Eid and Diwali Mubarak

Eid Mubarak. Happy Diwali.

Eid Mubarak, everyone. We are celebrating Eid today here in Atlanta.

And Happy Diwali too.

Movable Type, MySQL, Perl, Unicode

Unicode is tough. Programs and languages still have issues with supporting Unicode properly. This is the story of my adventures with phpbb, PHP, Movable Type, MySQL, and Perl wrestling with their Unicode support.

Unicode is tough. It’s tough because of bad programmers and their ingrained habits. Everybody loves shortcuts and programmers are no exception. That is why years after the introduction of Unicode, it is still difficult to do any real application programming with Unicode data.

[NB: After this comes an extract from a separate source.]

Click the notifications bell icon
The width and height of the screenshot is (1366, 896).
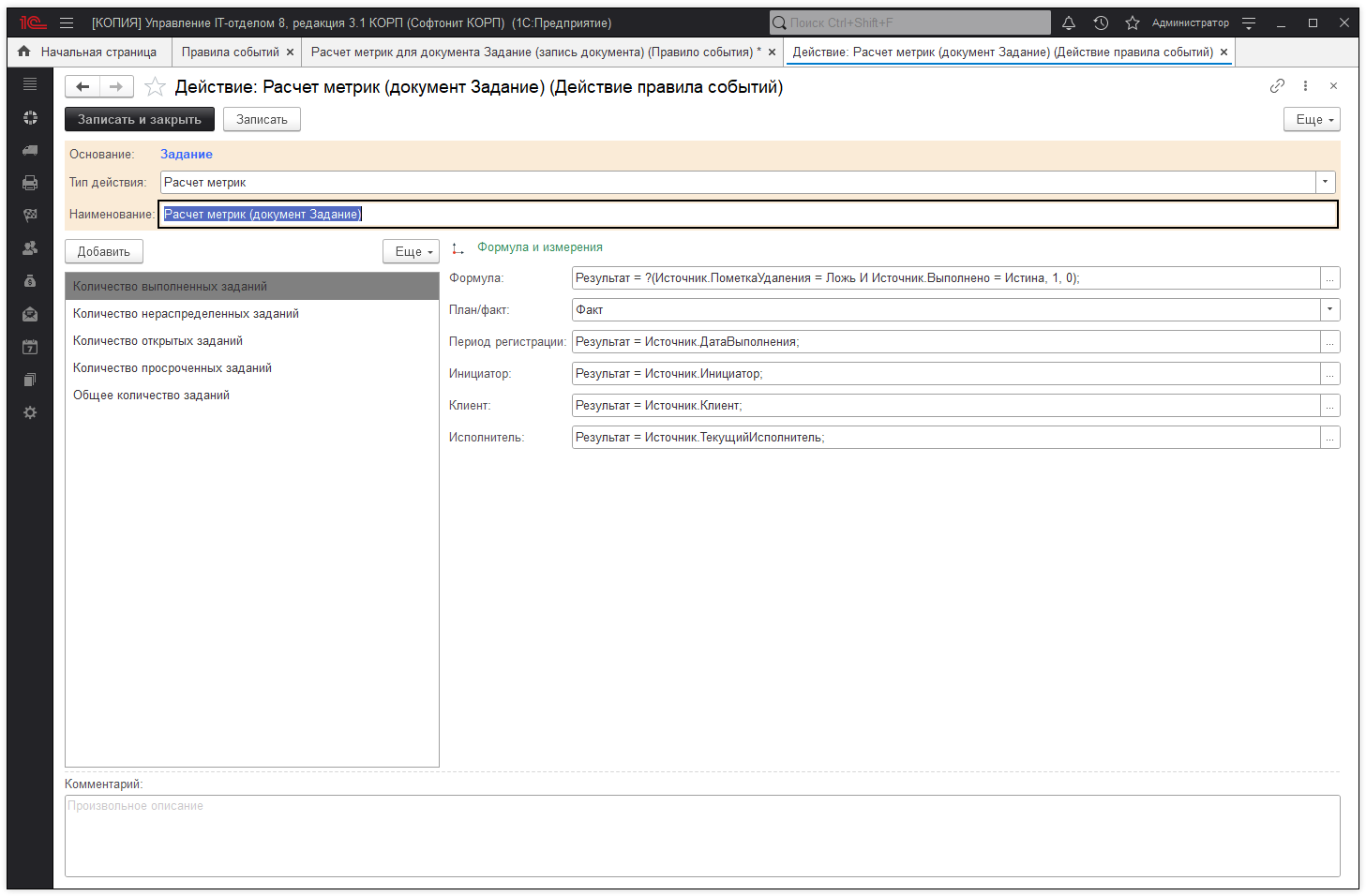pos(1068,22)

Let us look at two examples.

We had a problem on our Urdu forum which runs on phpbb. Any user who registered with a somewhat longish Urdu user name could not log into the forum again. The maximum length of the user name field was set to 25 characters but people had problems even with user names 14 characters long. At first, we thought it was due to the size of the field in the MySQL database, but increasing that didn’t help. After much effort, I found out that when logging in (but not when registering), the user name was truncated to 25 characters using the PHP function substr. And of course it turned out that substr works only with bytes, not with characters. I hope you understand the difference between characters and bytes unlike a lot of programmers. So I had to replace substr with mb_substr. Yes, PHP has a separate set of string functions for multibyte encodings.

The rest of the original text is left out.